Looking through the data, please report how many lines contain the string "question", giving nothing but the number.

— Data provided —
*** Block opens ***

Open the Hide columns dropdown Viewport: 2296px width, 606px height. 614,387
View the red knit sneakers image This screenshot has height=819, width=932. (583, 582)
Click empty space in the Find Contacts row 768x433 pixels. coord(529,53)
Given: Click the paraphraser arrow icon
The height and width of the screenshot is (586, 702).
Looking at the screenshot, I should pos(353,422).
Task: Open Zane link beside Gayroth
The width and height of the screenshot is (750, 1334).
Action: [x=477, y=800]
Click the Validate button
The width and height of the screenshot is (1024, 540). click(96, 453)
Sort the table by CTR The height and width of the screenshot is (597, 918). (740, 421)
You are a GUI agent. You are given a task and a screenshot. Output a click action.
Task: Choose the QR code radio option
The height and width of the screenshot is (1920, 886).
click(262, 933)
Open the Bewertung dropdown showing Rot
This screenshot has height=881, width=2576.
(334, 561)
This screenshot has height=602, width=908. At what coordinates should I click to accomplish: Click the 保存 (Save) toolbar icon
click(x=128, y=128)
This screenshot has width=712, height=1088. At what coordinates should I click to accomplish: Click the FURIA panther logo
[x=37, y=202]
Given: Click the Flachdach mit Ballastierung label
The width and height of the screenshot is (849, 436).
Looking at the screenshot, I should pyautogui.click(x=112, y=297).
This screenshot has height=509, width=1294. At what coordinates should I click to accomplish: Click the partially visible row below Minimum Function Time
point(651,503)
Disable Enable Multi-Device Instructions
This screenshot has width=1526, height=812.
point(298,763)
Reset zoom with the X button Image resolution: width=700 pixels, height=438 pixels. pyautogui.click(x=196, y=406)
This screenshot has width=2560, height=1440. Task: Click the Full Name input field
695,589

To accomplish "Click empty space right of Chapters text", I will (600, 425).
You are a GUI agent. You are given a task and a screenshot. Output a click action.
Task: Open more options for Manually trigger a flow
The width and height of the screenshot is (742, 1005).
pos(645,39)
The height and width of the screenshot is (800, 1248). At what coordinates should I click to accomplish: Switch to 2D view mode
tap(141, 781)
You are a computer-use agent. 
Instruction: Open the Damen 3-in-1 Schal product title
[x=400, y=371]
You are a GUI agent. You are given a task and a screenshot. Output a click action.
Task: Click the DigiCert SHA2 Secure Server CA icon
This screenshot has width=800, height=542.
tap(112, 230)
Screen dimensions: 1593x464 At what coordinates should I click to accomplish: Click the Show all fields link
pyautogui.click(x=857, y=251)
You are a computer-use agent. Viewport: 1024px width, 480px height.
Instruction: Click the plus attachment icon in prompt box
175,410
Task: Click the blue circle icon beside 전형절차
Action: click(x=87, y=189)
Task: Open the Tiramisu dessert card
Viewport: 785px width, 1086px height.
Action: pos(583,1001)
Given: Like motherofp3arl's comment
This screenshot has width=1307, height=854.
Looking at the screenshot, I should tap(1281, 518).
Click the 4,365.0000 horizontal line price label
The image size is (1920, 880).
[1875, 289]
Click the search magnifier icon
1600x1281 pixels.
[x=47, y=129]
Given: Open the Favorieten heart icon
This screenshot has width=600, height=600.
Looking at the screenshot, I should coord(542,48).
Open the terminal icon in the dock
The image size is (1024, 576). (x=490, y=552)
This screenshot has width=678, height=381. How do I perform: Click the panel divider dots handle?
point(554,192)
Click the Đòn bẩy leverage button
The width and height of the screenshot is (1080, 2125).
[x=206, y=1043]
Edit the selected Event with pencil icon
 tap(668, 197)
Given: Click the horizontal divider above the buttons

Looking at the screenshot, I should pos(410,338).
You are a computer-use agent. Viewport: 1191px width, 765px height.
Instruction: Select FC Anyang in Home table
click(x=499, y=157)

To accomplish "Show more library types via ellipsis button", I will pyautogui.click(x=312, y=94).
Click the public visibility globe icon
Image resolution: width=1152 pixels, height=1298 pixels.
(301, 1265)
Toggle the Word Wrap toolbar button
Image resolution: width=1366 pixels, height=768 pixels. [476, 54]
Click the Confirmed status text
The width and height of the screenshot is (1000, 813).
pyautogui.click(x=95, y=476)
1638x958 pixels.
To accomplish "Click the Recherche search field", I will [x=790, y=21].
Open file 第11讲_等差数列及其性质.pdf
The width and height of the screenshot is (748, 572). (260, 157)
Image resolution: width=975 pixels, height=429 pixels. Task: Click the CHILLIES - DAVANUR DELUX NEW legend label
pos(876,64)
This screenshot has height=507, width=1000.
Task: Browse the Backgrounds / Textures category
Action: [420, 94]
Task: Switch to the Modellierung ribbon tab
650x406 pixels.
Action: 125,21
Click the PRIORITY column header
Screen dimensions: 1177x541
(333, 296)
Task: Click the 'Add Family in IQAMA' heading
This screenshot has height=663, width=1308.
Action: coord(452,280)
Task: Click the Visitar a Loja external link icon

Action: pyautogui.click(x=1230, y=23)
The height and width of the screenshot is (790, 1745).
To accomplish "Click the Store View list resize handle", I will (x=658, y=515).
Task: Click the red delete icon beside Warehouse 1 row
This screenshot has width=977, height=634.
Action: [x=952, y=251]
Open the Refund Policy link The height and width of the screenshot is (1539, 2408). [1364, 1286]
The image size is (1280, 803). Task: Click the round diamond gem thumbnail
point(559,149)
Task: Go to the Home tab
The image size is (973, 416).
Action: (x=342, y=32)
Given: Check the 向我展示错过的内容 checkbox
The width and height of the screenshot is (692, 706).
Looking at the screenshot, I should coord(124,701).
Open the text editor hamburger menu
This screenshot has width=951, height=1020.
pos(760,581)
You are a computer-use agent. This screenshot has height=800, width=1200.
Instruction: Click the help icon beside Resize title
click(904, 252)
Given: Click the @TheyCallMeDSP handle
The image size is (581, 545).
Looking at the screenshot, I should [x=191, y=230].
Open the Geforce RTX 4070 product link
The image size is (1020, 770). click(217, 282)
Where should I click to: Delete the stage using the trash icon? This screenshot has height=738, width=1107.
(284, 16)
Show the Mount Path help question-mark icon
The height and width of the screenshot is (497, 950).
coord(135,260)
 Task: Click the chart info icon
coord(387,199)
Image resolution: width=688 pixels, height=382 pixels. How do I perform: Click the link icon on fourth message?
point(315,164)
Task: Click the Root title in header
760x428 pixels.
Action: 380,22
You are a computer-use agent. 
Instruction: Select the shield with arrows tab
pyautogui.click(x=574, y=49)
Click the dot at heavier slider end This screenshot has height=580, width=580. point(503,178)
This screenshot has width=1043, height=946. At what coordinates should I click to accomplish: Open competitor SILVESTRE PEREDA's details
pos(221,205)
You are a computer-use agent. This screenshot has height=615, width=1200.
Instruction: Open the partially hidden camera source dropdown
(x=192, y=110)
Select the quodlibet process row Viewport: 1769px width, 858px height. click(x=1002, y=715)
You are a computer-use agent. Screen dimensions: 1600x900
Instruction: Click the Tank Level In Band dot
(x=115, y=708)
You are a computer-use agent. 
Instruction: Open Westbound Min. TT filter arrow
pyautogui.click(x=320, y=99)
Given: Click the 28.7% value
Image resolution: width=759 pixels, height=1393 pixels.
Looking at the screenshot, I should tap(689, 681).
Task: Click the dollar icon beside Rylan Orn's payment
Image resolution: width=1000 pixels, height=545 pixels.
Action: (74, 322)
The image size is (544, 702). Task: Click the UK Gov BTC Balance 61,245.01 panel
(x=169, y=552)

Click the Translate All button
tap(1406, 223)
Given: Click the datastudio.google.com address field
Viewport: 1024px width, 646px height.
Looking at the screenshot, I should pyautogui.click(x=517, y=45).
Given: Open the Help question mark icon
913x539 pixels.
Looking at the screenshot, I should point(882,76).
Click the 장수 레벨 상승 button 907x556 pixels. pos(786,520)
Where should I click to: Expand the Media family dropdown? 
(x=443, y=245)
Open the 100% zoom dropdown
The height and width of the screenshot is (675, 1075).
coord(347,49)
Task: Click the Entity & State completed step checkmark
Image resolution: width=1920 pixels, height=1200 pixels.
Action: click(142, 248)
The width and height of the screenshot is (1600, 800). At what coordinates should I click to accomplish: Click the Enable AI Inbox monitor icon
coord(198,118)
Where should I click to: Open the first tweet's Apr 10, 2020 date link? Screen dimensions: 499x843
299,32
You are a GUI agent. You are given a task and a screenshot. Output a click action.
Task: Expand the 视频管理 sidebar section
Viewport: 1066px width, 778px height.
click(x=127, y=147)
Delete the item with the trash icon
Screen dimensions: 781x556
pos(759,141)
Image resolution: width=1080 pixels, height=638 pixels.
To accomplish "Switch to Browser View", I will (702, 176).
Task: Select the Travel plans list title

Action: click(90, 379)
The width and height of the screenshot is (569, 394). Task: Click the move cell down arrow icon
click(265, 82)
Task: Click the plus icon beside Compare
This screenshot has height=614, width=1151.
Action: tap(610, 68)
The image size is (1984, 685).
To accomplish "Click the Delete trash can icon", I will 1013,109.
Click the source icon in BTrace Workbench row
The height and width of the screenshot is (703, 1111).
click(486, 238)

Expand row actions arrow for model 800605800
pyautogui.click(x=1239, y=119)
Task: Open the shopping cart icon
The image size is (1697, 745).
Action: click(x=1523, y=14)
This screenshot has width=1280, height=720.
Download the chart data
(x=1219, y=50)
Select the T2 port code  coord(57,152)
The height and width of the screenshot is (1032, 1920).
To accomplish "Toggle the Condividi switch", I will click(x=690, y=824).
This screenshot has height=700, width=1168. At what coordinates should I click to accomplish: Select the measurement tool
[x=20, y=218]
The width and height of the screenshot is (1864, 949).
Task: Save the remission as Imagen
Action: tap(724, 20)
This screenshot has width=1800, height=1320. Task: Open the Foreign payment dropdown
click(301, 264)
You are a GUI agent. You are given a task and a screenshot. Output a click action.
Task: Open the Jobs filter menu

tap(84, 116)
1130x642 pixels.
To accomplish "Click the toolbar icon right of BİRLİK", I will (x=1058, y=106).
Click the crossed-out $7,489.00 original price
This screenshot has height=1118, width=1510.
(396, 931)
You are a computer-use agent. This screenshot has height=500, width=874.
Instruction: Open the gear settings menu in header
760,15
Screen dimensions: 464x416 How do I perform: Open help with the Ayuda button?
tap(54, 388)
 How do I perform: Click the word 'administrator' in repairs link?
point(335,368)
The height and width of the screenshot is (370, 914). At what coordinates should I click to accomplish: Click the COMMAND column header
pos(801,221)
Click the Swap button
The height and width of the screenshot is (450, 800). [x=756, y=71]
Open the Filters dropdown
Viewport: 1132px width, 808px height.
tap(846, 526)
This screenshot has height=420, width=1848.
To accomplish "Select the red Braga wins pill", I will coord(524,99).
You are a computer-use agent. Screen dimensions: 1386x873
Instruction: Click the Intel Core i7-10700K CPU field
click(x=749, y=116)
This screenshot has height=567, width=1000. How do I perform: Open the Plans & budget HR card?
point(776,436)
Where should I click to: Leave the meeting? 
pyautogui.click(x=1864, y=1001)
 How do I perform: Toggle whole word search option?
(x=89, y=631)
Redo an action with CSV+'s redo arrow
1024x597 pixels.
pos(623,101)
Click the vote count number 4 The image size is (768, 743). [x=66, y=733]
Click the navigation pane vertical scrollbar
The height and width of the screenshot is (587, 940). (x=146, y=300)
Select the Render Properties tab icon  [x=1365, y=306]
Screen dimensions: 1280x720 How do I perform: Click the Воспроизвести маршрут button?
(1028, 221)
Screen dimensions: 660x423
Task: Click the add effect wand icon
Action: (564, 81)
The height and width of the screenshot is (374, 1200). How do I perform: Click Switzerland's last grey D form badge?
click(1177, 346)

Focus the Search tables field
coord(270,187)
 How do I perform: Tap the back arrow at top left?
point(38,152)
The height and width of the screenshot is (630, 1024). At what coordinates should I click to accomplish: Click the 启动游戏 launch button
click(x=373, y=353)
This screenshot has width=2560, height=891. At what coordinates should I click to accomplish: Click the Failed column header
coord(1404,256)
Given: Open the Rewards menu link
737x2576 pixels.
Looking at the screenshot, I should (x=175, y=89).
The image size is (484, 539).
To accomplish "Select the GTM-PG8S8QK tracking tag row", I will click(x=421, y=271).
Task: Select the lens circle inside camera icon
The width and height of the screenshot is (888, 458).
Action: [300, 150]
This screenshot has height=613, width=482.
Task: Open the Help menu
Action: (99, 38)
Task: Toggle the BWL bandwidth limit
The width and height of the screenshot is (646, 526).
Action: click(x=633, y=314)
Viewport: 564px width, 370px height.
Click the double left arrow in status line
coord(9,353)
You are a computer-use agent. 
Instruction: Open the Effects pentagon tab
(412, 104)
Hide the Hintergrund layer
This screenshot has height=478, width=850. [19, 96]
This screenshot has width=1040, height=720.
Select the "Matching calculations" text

*** Block closes ***

— Result of this task —
2